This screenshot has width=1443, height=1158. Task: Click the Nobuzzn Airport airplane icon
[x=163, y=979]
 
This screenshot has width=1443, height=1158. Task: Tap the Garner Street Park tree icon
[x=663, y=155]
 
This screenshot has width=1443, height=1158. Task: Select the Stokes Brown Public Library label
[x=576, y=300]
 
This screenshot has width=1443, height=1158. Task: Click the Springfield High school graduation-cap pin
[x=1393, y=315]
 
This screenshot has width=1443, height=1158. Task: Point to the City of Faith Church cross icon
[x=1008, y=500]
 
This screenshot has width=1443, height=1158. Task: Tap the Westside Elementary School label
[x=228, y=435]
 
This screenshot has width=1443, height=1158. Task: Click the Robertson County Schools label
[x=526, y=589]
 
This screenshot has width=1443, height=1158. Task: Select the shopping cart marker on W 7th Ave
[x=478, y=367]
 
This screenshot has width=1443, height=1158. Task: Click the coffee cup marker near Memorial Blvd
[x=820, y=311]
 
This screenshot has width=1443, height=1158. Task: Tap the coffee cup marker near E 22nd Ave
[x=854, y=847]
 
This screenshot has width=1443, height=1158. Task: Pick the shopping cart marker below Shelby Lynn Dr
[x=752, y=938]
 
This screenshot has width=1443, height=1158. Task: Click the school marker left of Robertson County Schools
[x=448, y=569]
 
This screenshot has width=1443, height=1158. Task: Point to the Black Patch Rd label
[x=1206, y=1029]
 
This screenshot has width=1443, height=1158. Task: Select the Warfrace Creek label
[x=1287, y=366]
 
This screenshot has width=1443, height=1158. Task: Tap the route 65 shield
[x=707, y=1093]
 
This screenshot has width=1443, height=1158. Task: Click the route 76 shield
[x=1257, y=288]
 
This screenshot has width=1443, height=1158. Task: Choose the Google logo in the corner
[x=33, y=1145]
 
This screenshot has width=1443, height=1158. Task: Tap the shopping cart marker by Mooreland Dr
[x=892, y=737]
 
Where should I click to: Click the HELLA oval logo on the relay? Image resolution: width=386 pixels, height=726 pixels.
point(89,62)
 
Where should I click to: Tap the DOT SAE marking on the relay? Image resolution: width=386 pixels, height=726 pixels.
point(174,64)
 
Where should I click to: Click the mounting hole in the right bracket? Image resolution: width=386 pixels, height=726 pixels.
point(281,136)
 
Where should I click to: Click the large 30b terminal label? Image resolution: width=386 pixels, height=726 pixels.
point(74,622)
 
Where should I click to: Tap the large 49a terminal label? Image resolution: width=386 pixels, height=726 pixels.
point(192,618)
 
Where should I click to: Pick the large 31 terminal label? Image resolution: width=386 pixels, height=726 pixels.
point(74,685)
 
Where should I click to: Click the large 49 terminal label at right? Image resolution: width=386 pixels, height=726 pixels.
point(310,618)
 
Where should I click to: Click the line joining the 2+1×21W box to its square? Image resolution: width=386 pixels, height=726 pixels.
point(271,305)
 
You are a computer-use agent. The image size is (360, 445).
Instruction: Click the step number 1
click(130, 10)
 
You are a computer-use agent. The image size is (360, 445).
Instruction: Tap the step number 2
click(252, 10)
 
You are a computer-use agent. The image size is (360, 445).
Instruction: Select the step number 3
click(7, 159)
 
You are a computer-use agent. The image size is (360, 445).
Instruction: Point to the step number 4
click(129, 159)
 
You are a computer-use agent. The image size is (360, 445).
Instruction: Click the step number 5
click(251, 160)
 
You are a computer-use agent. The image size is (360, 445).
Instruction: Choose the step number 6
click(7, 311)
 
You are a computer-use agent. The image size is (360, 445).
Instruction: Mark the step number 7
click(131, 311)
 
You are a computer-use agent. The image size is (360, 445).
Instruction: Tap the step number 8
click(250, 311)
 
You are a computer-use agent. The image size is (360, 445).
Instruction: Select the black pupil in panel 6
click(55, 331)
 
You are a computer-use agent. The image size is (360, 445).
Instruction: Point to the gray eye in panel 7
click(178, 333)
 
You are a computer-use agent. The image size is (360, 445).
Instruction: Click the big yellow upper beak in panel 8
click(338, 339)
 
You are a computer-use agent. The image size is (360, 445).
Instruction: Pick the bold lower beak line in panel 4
§
Reproduce the stretch of material above from its start through the line containing "[x=228, y=435]", substituting "symbol" for each "icon" and changing nothing else.

* **Solved exercise**:
This screenshot has width=1443, height=1158. Task: Click the Nobuzzn Airport airplane symbol
[x=163, y=979]
 
This screenshot has width=1443, height=1158. Task: Tap the Garner Street Park tree symbol
[x=663, y=155]
 
This screenshot has width=1443, height=1158. Task: Select the Stokes Brown Public Library label
[x=576, y=300]
 
This screenshot has width=1443, height=1158. Task: Click the Springfield High school graduation-cap pin
[x=1393, y=315]
 
This screenshot has width=1443, height=1158. Task: Point to the City of Faith Church cross symbol
[x=1008, y=500]
 
This screenshot has width=1443, height=1158. Task: Tap the Westside Elementary School label
[x=228, y=435]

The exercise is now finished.